AIM:
Reproduce verbatim the lines of the items from the one containing "The image size is (1024, 576)." through the one containing "Apply italic formatting in the editor toolbar", both included.

INFORMATION PROVIDED:
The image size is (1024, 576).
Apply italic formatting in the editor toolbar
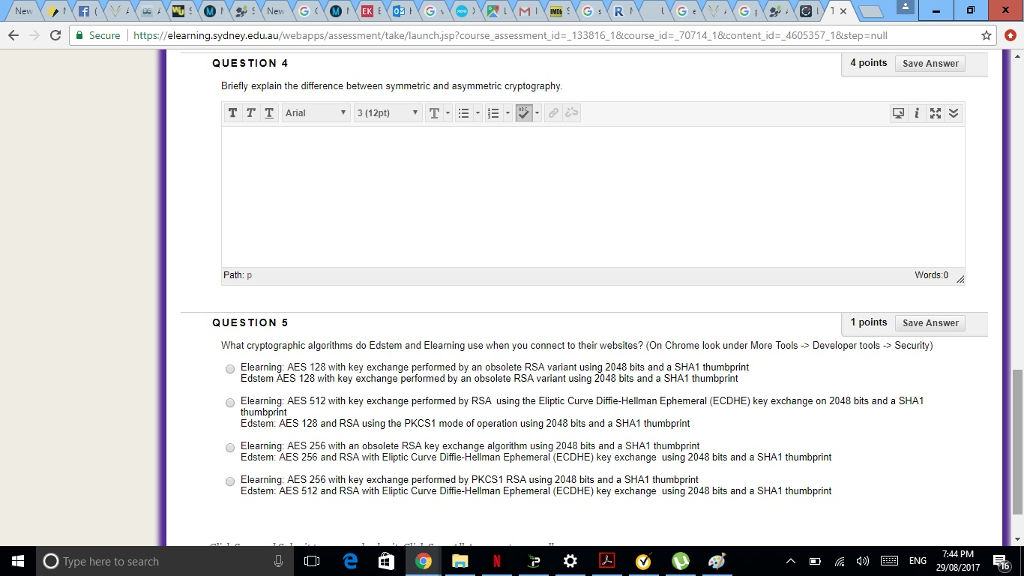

---

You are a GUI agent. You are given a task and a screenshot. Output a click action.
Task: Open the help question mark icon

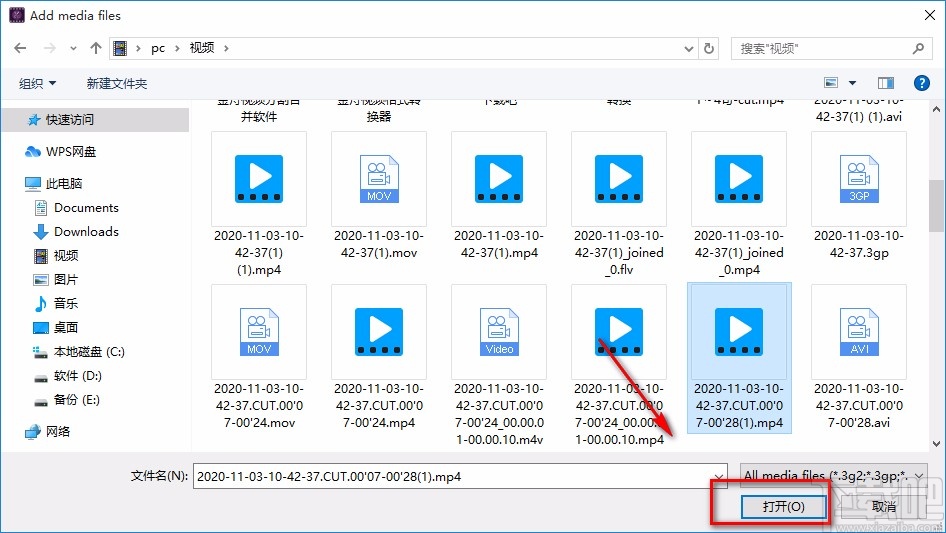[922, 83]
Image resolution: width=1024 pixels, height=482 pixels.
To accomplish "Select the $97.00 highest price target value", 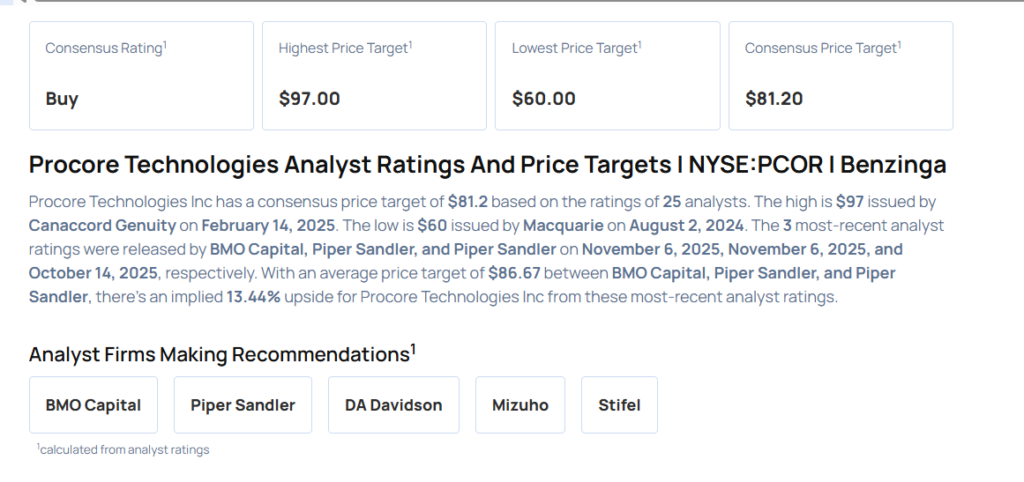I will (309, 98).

EXERCISE ANSWER:
The image size is (1024, 576).
Apply italic formatting in the editor toolbar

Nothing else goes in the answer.